OBJECTIVE: Could you write out the listing below word for word, from its first line through the line containing "This screenshot has width=851, height=567.", including both of those lines?

── EXTRACTED INFORMATION

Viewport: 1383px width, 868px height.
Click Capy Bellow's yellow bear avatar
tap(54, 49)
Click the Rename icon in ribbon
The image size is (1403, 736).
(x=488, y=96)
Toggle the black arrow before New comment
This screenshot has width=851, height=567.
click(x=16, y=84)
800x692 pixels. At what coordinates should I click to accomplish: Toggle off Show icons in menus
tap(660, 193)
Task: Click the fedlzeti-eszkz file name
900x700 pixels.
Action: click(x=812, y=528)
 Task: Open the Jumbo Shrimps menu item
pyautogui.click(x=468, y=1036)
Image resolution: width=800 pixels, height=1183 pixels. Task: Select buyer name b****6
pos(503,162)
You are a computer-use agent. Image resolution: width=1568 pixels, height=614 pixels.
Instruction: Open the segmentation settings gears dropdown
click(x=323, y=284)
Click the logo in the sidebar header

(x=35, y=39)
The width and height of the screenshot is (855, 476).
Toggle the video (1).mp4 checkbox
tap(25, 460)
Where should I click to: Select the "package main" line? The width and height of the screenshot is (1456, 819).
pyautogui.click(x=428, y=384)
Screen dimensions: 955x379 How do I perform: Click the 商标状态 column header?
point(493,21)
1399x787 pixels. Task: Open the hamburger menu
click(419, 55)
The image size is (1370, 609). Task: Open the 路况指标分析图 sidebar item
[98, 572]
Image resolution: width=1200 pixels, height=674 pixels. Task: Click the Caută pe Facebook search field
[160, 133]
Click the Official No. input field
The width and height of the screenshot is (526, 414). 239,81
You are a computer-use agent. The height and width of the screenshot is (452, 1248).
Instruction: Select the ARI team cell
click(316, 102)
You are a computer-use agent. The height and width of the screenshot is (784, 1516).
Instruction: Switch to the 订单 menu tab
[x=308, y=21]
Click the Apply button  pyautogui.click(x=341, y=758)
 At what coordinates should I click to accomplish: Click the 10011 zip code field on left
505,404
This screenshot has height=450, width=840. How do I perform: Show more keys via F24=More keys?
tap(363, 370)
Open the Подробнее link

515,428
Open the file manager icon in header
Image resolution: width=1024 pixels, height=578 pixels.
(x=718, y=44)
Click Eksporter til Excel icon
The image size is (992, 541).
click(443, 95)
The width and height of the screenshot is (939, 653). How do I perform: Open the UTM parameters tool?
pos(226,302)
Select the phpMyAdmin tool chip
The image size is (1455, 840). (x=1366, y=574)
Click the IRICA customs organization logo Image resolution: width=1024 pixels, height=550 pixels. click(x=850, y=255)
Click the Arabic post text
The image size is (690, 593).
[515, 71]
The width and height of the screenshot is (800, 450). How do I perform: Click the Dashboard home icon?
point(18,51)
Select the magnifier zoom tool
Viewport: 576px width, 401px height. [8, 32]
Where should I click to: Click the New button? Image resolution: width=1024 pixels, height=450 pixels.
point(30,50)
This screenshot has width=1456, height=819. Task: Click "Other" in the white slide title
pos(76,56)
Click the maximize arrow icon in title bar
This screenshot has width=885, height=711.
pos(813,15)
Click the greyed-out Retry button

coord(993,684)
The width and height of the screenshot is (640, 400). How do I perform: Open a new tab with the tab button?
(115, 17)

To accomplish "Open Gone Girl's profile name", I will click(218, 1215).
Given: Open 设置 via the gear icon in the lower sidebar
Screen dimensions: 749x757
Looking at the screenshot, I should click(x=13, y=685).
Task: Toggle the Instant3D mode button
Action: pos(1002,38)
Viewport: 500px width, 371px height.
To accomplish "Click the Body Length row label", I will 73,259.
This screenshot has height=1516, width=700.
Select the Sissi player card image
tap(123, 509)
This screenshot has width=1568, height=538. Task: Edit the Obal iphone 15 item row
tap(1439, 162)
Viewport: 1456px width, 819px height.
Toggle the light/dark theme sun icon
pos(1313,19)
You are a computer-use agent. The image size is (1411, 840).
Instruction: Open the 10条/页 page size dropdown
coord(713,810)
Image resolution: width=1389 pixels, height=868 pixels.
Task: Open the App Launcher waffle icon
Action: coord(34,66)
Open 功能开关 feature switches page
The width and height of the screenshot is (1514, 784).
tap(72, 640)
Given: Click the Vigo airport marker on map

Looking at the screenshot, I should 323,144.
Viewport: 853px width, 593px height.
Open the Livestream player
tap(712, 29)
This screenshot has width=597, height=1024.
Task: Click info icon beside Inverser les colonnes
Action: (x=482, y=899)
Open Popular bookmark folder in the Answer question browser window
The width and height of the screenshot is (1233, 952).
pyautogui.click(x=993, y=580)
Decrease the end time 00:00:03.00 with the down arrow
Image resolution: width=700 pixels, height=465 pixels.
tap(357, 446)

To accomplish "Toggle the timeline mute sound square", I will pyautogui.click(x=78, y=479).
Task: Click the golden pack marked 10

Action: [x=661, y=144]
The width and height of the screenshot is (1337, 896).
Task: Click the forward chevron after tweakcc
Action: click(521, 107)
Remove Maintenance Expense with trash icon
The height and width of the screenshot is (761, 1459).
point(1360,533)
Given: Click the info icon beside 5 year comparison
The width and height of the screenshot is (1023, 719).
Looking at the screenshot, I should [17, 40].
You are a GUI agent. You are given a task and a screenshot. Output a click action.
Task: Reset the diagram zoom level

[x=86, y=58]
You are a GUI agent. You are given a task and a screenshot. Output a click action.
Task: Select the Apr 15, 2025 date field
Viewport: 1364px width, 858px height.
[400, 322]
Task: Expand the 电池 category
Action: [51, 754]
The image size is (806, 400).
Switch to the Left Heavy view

────

OUTPUT OF THE EXERCISE:
Viewport: 1383px width, 868px height.
Click Capy Bellow's yellow bear avatar
tap(54, 49)
Click the Rename icon in ribbon
The image size is (1403, 736).
(x=488, y=96)
Toggle the black arrow before New comment
This screenshot has width=851, height=567.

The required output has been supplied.